Beyond his national security brief, Tahnoon has a sprawling business empire spanning both government and private interests. He chairs the Abu Dhabi Investment Authority, the emirate’s main sovereign wealth fund with around $850bn of assets under management; the country’s largest lender, First Abu Dhabi Bank; and state holding firm, ADQ.
He also chairs International Holding Company, the fast-growing conglomerate that has puzzled bankers with its stratospheric rise on the Abu Dhabi stock exchange over the past few years.
The emirate has shown a desire to increase its presence in financial services in recent years as the capital of the United Arab Emirates ramps up its plans to diversify its economy away from hydrocarbons.
The Financial Times reported in March that Tahnoon had expressed interested in buying Silicon Valley Bank’s UK subsidiary, which ended up being acquired by HSBC in a weekend fire sale.
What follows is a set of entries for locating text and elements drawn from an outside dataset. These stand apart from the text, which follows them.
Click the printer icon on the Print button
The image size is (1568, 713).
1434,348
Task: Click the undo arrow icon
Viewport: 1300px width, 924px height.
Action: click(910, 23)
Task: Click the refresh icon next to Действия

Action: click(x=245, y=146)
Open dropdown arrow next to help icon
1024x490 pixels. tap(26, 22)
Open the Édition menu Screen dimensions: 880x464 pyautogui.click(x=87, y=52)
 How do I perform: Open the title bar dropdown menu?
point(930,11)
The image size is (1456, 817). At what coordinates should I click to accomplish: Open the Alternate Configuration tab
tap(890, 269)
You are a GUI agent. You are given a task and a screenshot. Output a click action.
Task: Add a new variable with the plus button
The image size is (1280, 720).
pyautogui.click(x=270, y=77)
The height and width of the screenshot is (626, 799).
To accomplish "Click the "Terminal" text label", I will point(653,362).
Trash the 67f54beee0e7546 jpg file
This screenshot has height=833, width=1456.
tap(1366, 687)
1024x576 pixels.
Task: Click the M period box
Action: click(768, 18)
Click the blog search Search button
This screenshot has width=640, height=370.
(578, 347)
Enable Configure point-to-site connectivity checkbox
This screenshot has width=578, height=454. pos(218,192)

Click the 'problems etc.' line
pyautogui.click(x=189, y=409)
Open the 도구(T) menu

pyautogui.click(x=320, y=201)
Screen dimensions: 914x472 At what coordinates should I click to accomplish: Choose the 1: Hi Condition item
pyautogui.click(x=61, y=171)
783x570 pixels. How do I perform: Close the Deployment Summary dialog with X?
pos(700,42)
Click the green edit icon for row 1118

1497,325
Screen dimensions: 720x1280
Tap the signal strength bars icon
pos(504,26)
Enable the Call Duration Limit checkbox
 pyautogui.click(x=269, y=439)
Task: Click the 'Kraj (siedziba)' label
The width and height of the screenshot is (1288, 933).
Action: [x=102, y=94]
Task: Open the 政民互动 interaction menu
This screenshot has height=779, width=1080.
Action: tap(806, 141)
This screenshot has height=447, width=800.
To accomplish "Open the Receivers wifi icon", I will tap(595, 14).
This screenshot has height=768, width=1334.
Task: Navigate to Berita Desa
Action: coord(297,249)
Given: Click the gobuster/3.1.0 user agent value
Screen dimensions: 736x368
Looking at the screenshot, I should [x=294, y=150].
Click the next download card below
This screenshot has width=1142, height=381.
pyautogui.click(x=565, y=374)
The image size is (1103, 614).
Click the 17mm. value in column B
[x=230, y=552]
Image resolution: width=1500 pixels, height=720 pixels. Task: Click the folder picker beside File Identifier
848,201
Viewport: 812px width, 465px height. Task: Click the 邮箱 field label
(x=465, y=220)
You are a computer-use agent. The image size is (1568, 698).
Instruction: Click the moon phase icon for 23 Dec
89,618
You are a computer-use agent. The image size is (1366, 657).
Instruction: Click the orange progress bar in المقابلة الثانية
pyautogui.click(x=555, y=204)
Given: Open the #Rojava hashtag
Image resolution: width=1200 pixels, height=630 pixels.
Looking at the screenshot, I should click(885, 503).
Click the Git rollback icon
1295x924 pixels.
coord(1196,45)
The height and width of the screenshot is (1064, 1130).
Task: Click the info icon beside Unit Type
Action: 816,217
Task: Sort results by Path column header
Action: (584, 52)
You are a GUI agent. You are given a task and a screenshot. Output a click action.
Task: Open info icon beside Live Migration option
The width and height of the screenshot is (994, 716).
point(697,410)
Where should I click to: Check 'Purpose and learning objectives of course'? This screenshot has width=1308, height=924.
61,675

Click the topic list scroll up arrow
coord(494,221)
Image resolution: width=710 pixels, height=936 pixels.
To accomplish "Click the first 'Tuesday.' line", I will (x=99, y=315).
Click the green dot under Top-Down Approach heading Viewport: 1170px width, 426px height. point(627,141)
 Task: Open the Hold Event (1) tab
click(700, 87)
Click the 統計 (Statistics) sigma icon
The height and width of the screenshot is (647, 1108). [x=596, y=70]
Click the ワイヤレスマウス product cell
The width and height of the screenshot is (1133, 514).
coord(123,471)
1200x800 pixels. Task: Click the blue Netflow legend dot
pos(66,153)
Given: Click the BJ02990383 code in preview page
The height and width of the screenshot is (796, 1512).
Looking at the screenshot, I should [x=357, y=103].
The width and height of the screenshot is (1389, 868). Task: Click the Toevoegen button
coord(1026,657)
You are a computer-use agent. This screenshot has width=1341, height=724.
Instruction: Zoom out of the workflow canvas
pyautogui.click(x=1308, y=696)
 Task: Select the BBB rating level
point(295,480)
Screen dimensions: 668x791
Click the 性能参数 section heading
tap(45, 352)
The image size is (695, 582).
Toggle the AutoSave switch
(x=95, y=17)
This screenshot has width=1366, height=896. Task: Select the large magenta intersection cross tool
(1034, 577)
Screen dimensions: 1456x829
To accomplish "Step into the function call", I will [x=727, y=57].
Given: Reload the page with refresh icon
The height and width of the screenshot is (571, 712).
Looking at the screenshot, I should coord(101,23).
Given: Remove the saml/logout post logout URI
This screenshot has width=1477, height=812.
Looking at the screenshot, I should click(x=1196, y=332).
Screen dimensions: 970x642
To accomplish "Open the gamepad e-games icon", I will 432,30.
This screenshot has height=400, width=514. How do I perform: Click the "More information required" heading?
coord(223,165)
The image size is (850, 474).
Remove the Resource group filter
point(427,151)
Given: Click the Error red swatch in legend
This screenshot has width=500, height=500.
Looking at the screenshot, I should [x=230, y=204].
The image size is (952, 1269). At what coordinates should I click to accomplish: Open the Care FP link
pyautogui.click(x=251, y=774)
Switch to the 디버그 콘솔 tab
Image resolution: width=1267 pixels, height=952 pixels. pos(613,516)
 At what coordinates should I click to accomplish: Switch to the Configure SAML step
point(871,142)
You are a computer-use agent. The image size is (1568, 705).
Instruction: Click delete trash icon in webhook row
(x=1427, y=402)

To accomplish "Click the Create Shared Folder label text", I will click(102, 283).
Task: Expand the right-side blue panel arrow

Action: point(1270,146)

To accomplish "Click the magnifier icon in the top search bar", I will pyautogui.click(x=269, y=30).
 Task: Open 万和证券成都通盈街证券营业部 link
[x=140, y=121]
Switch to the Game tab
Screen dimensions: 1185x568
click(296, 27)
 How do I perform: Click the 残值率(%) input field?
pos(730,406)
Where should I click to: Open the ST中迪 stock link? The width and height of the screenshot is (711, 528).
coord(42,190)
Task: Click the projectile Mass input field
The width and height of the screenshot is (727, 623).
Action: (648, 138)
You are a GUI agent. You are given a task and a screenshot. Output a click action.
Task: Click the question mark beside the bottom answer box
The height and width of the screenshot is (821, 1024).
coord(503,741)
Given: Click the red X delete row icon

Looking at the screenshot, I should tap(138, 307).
Late last year, FAB worked on an audacious attempt to acquire Standard Chartered Bank, but the Abu Dhabi lender said it was no longer evaluating an offer when news leaked. FAB could still revive its approach after a cooling-off period ends this summer.
FAB in 2022 launched an unsuccessful bid to acquire a controlling stake in regional investment bank EFG Hermes of Egypt. ADQ has since acquired a $911mn stake in Egypt’s Commercial International Bank, as part of a broader investment package into the troubled economy of the North Africa country, a strong UAE ally.
ADQ has also teamed up with General Atlantic in an attempt to create the largest alternative investment manager in the region, managing money in private equity, venture capital and credit for ADQ, IHC and another Abu Dhabi fund.